Terraform Tricks: override variables

February 11, 2016
terraform

I have been using Terraform in production since version 0.4.0, and most of that experience has been pretty awesome. Especially considering Terraform is still pre-1.0 software. However, Terraform does have some shortcomings here and there. This series of ‘Terraform Tricks’ blogs will be about working around some of the shortcomings of Terraform, as well as exploring some of the less-known (or undocumented) awesomeness.

Use Case: Override Variables

Consider a setup where you are building a CoreOS cluster on AWS. The CoreOS cluster has master nodes and worker nodes, where worker nodes are dedicated to DTAP stages. For each type of CoreOS node we have a dedicated autoscaling group with a corresponding launch configuration. By default, all nodes are built using the current CoreOS ‘stable’ AMI.
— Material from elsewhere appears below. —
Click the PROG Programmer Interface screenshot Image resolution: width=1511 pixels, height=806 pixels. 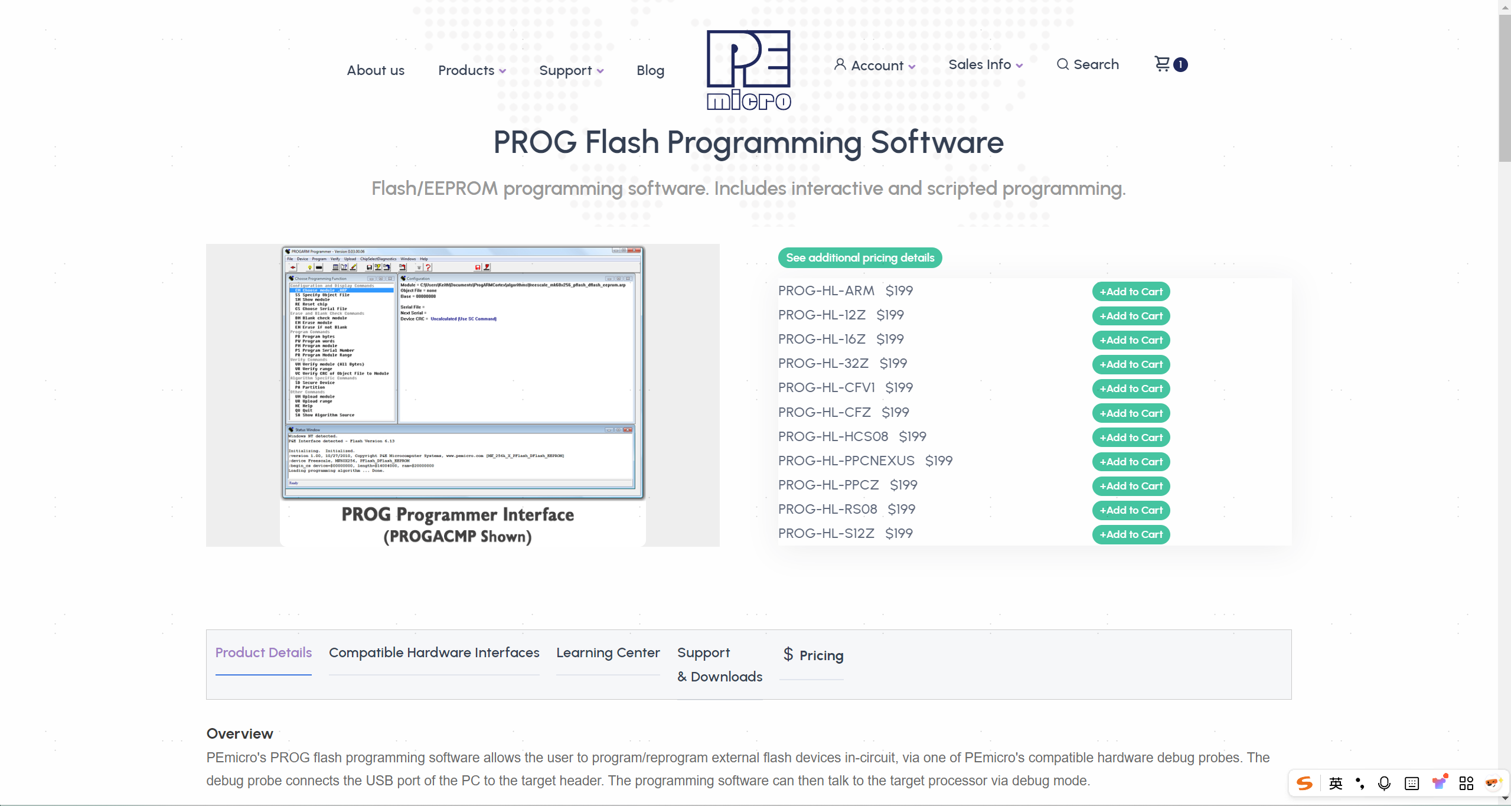tap(462, 395)
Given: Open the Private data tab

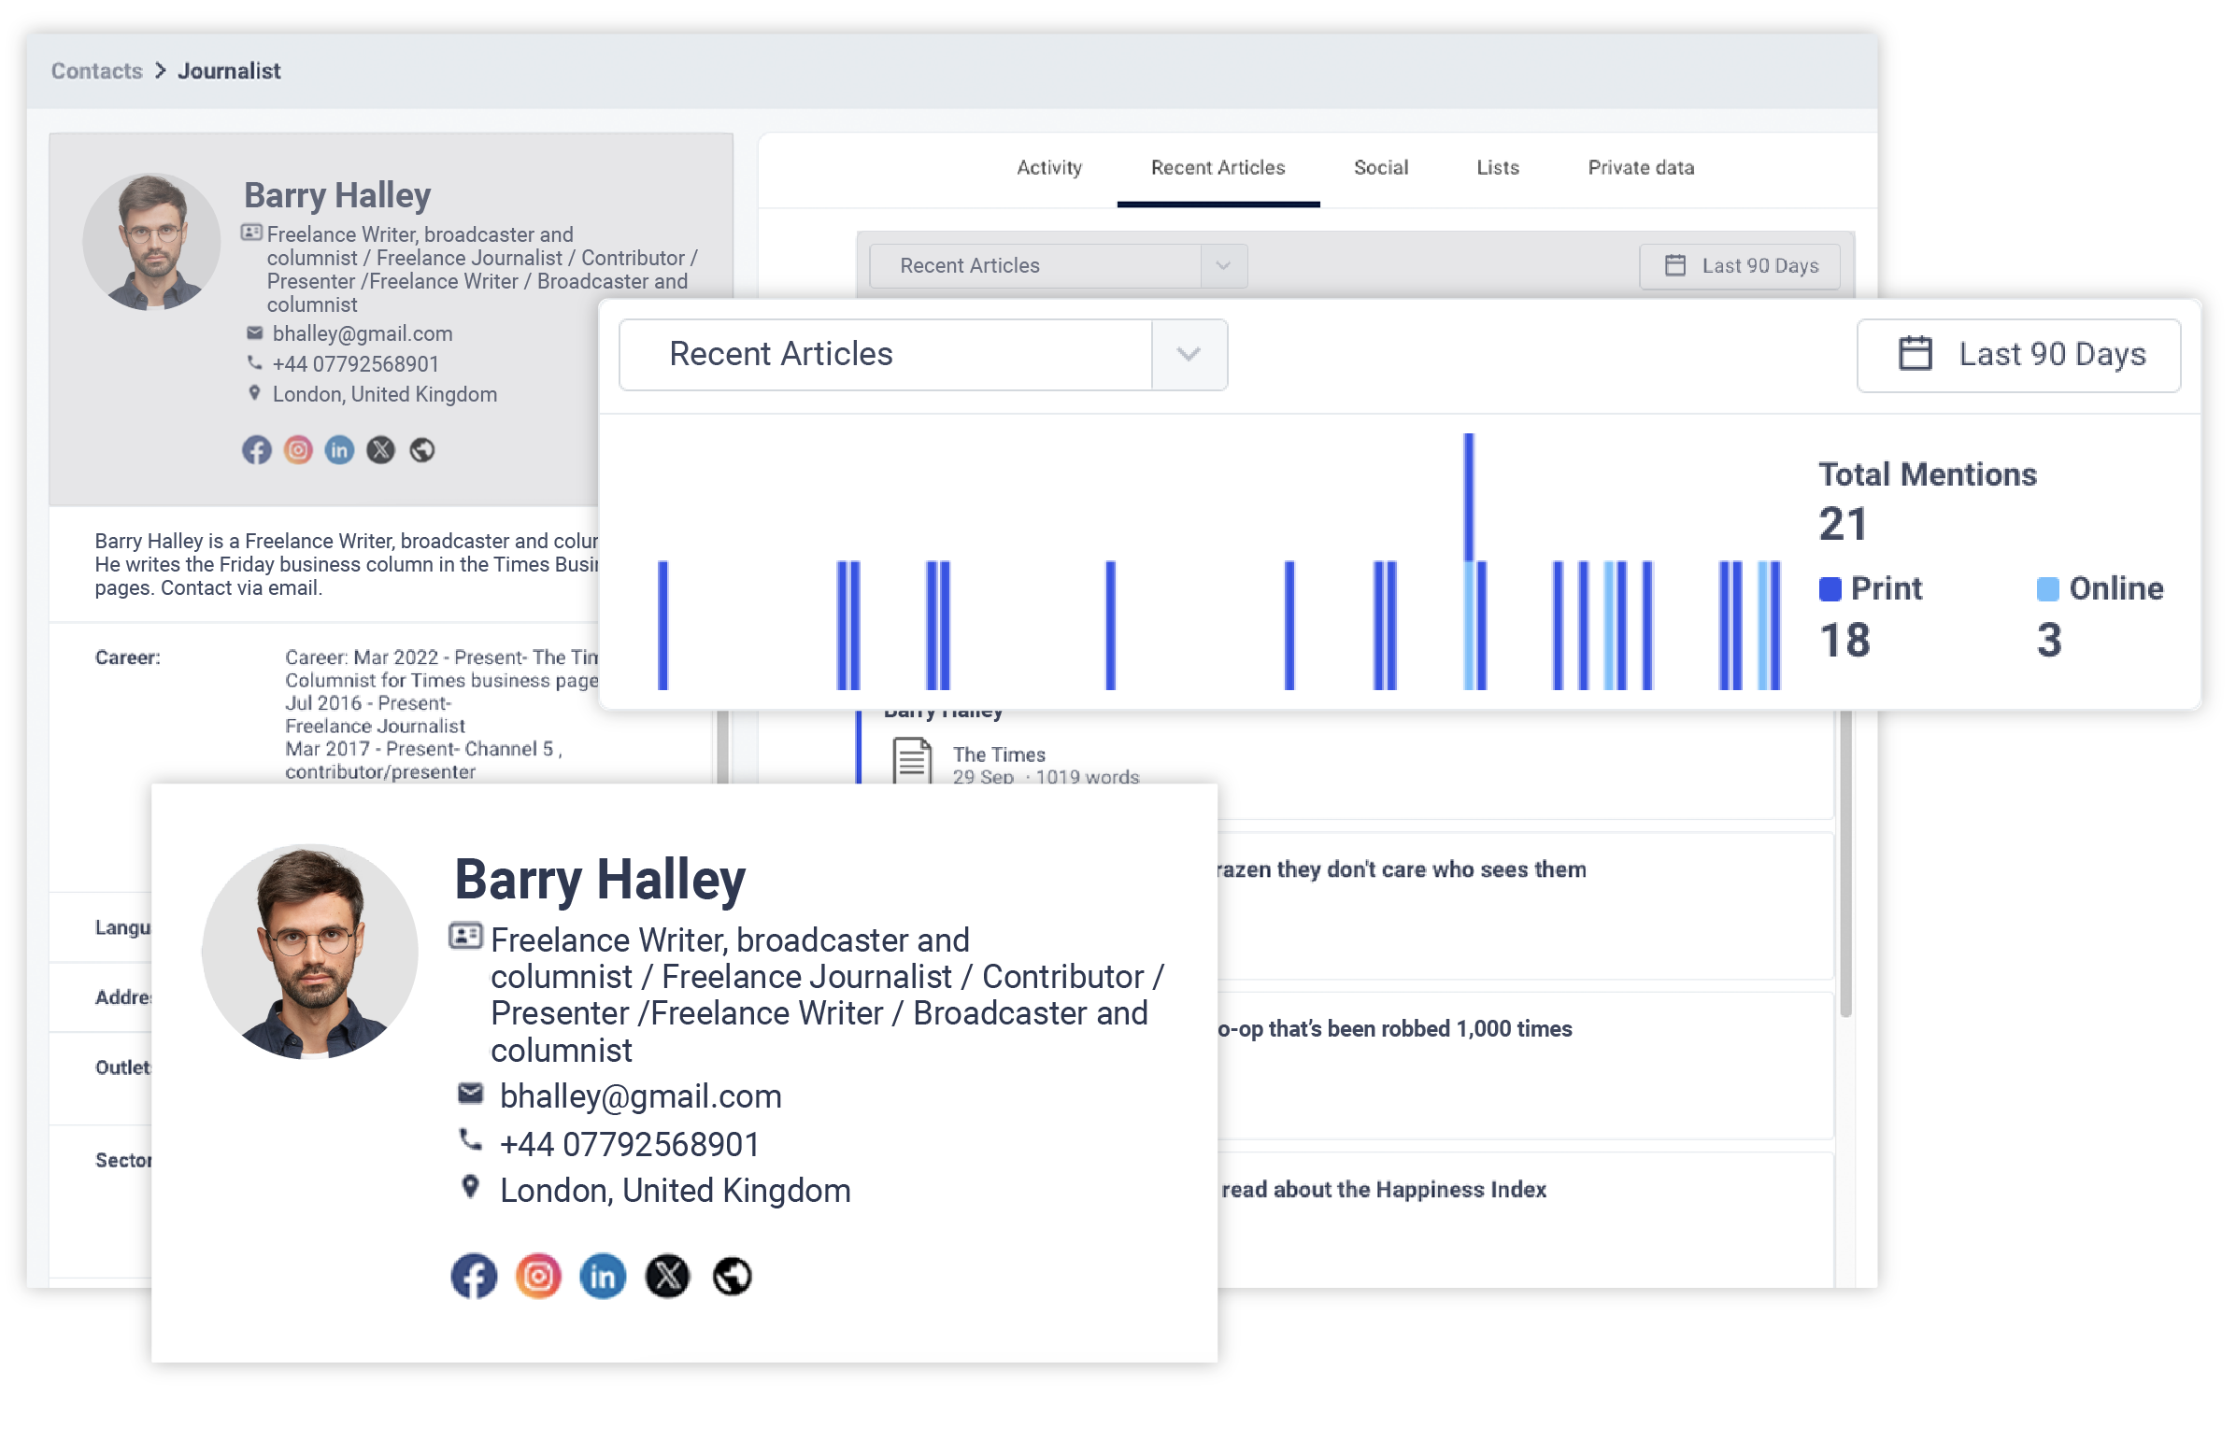Looking at the screenshot, I should (x=1640, y=167).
However, to test out new CoreOS versions, you occasionally want to use a CoreOS ‘beta’ AMI for your dev and or tst instances.

(tl;dr: Terraform has a built-in function called coalesce that you can use to select either an override variable or a default variable. Keep reading if you want to know how it works and why it’s awesome.)

Terraform variables

Terraform variables are either strings or maps. Other types like booleans, arrays, or integers are not supported, even though Terraform resources can use those types in their attributes.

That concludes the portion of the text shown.